O presidente Luiz Inácio Lula da Silva (PT) chegou a Nova York neste sábado (21) ciente de que vai precisar aumentar a ênfase em seus discursos para o tema do meio ambiente, diante da onda de queimadas que assola o Brasil.
Ao mesmo tempo, o petista —que participa pela nona vez da Assembleia-Geral das Nações Unidas— quer aproveitar seus pronunciamentos para impulsionar um pleito histórico da diplomacia brasileira: a reforma da governança global, principalmente da ONU e de seu Conselho de Segurança.

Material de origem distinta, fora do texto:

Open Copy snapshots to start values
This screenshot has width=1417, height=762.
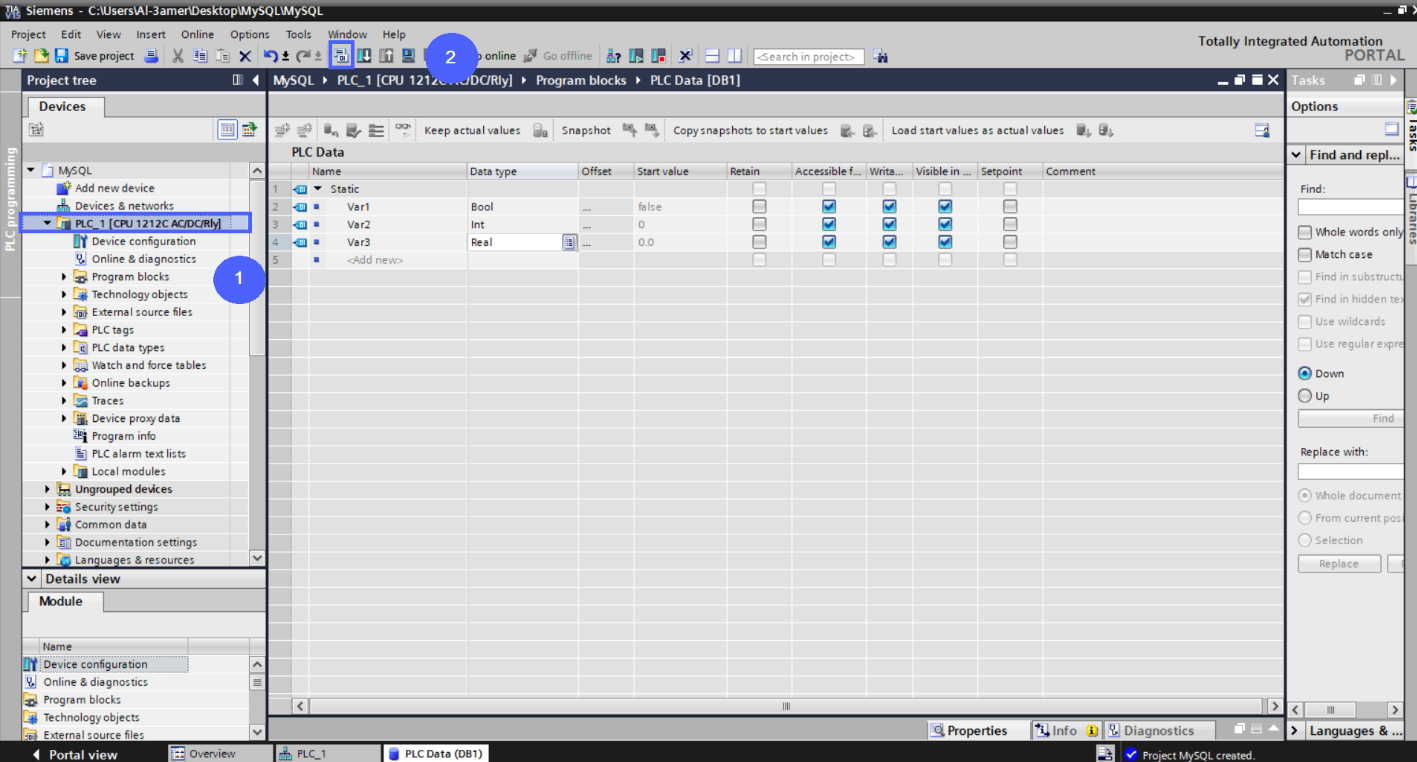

O Brasil enfrenta a maior estiagem já registrada, com recordes de incêndios, cidades sob fumaça e rios com baixo volume de água ou em níveis desérticos. Além da repercussão internacional, o tema virou um problema de política interna para Lula, com governadores da oposição cobrando uma maior atuação na esfera federal.
Ciente de que será impossível evitar falar das queimadas, o presidente deve usar o exemplo dos incêndios para reforçar o argumento de que é preciso agir urgentemente em medidas relacionadas ao clima.
A ideia é elencar o caso brasileiro como mais um argumento para ações defendidas há muito pelo Brasil, entre elas a de que os países desenvolvidos devem concretizar antigas promessas de recursos para o enfrentamento ao aquecimento global.
A pauta do meio ambiente ganha um contexto ainda mais central na agenda internacional de Lula uma vez que o país presidirá, no ano que vem, a conferência do clima da ONU —a COP30.
Apesar de a agenda climática ter subido de patamar nas prioridades da viagem a Nova York, o principal tema da participação de Lula na ONU neste ano deve ser a defesa da reforma das instituições internacionais, tanto as de caráter econômico quanto as políticas. O argumento da diplomacia brasileira é que as estruturas atuais, muitas desenhadas no pós-guerra, não refletem a atual geopolítica internacional.
Lula deve abordar o assunto pela primeira vez neste domingo (22), durante a Cúpula do Futuro, presidida pelo secretário-geral da ONU, o português António Guterres. Trata-se de projeto no qual Guterres busca criar um legado do seu período à frente das Nações Unidas, num momento em que a efetividade do multilateralismo é questionado pelas diferentes crises geopolíticas da atualidade.
Por um lado, o documento final negociado pelos países para a cúpula traz pontos comemorados pela diplomacia brasileira, entre eles a referência à expectativa de que a reformulação do Conselho de Segurança ocorra até 2030. Também consta o reconhecimento de que é preciso corrigir injustiças na representatividade do órgão, com foco principal na África e citação da América Latina.
Por outro lado, resistências ao alargamento do colegiado, que vêm principalmente de Estados Unidos e China, impediram avanços almejados pelo Brasil. Os países conseguiram acordar apenas no sentido de intensificar esforços para rediscutir as categorias do conselho, hoje dividido entre membros permanentes e temporários. O mesmo ocorreu com o tema do veto, um dos pontos mais criticados por Lula, em que não houve consenso para uma linguagem mais assertiva.
Há ceticismo de diplomatas brasileiros de que as potências que hoje têm um assento permanente no conselho um dia de fato aceitarão sua expansão, independente das sinalizações políticas que venham da Cúpula do Futuro. A China, por exemplo, rejeita qualquer mudança que envolva elevar status de seus rivais, como a Índia.
Os EUA, por sua vez, disseram recentemente apoiar a inclusão de dois novos membros permanentes do continente africano, mas se opuseram a dar a esses possíveis novos integrantes o poder de veto.
“Há um reconhecimento de que essa expansão deve acontecer, que deve incluir as regiões subrepresentadas ou não representadas, como América Latina e África”, diz à Folha o embaixador Carlos Cozendey, secretário de Assuntos Multilaterais Políticos do Itamaraty. “Então você vai caminhando muito aos poucos com certos consensos que vão sendo construídos. Mas não se pode dizer que essa reforma vai acontecer no mês que vem.”
A defesa da reestruturação da ONU deve constar tanto no discurso de Lula na Assembleia-Geral da ONU, na próxima terça-feira (24), como numa reunião de chanceleres do G20 no dia seguinte.
No caso do grupo que reúne as 20 principais economias do mundo, neste ano presidido pelo Brasil, os países negociaram uma declaração que aborda a necessidade de reforma do Conselho de Segurança. O texto traz uma linguagem em linha com o acertado pelos membros da ONU no Pacto do Futuro.